Les domaines où les machines nous dépassent sont la mémoire et la capacité de calcul. Cela se retrouve dans les fonctions du machine learning appliquées à de gros volumes de données d’entraînement et qui permettent de faire des prévisions chiffrées ou des classifications d’objets divers. Le traitement des images est un autre domaine où l’IA fonctionne très bien. Le deep learning qui s’est développé depuis 2012 permet de repérer des formes et objets dans les images avec une précision et une vitesse qui dépassent maintenant régulièrement les capacités humaines.
Le traitement du langage est un domaine qui progresse rapidement, que ce soit pour la création d’agents conversationnels ou pour la traduction automatique. Mais il reste très imprécis et sujet à un taux d’erreurs encore assez élevé. Deux domaines de l’IA sont encore très en deçà des capacités humaines : le raisonnement général et la capacité à se mouvoir dans l’espace et à bien interpréter son environnement de manière multisensorielle.

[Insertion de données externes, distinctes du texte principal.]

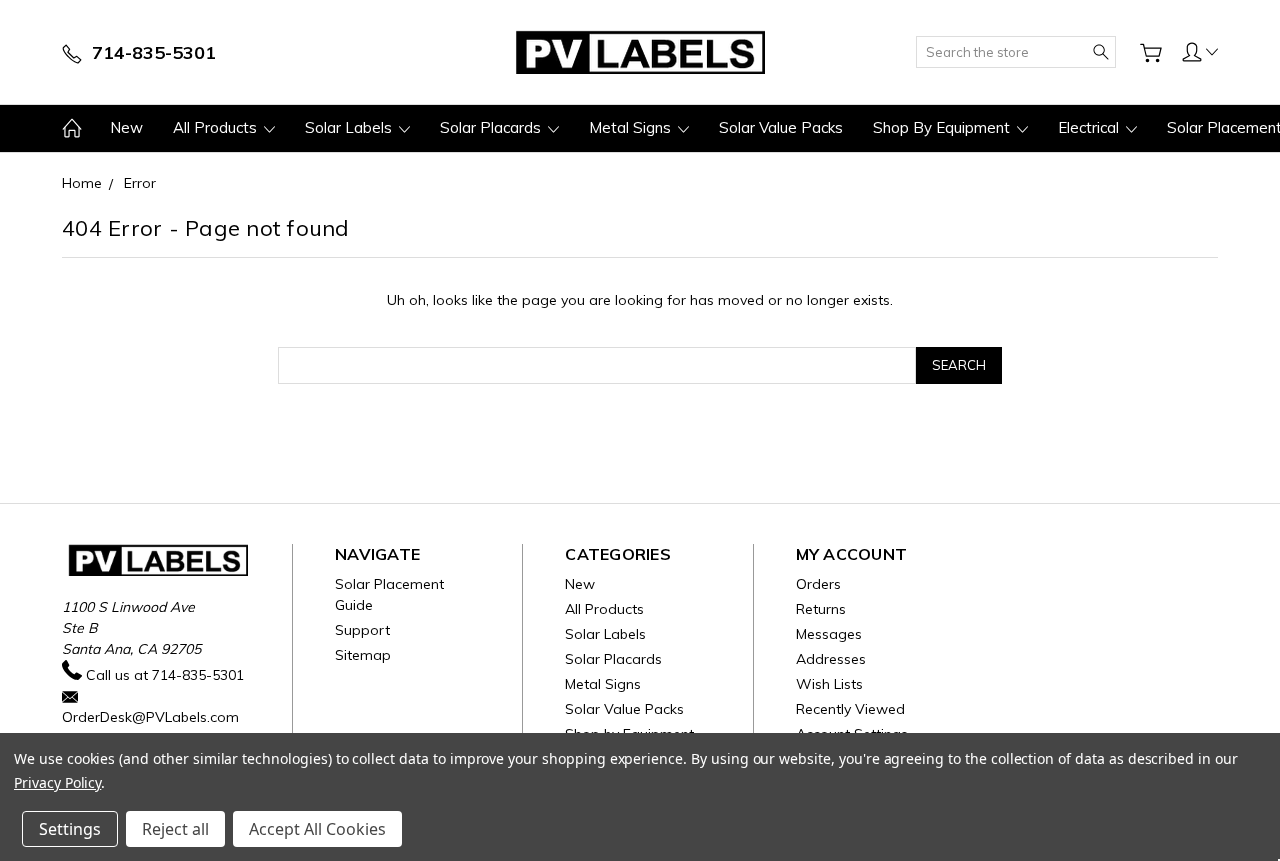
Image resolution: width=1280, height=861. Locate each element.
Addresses (831, 659)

Malgré ces limitations, la boîte à outils de l’IA sait rendre de nombreux services et automatiser des tâches fastidieuses. L’assemblage des briques de l’IA reste une approche très artisanale avec la création de nombreuses solutions ad-hoc en général assez peu flexibles. Les solutions d’IA d’aujourd’hui sont dominées par les techniques de machine learning qui exploitent de gros volumes de données d’entraînement labellisées : textes, images, vidéo, audio. Bref, sans données, pas de deep learning ! D’où le besoin de deux types de compétences pour créer des solutions d’IA : d’un côté pour préparer, nettoyer et labelliser les données, ce qui peut être une tâche fastidieuse, et de l’autre, pour développer les solutions logicielles et les expérimenter.
Le secteur de l’éducation est depuis longtemps un grand champ de promesses pour les usages de l’intelligence artificielle. La panoplie complète des briques de l’IA peut être mise à contribution dans l’éducation : que ce soit pour traiter du langage, des images, des données structurées ou même du raisonnement automatisé simplifié.
Les applications pressenties touchent souvent à la personnalisation de l’enseignement à distance via des agents conversationnels intelligents capables de suivre et accompagner pas à pas les élèves dans leur progression .
On en est encore au stade des expérimentations et la littérature sur le sujet est pour l’instant assez vague .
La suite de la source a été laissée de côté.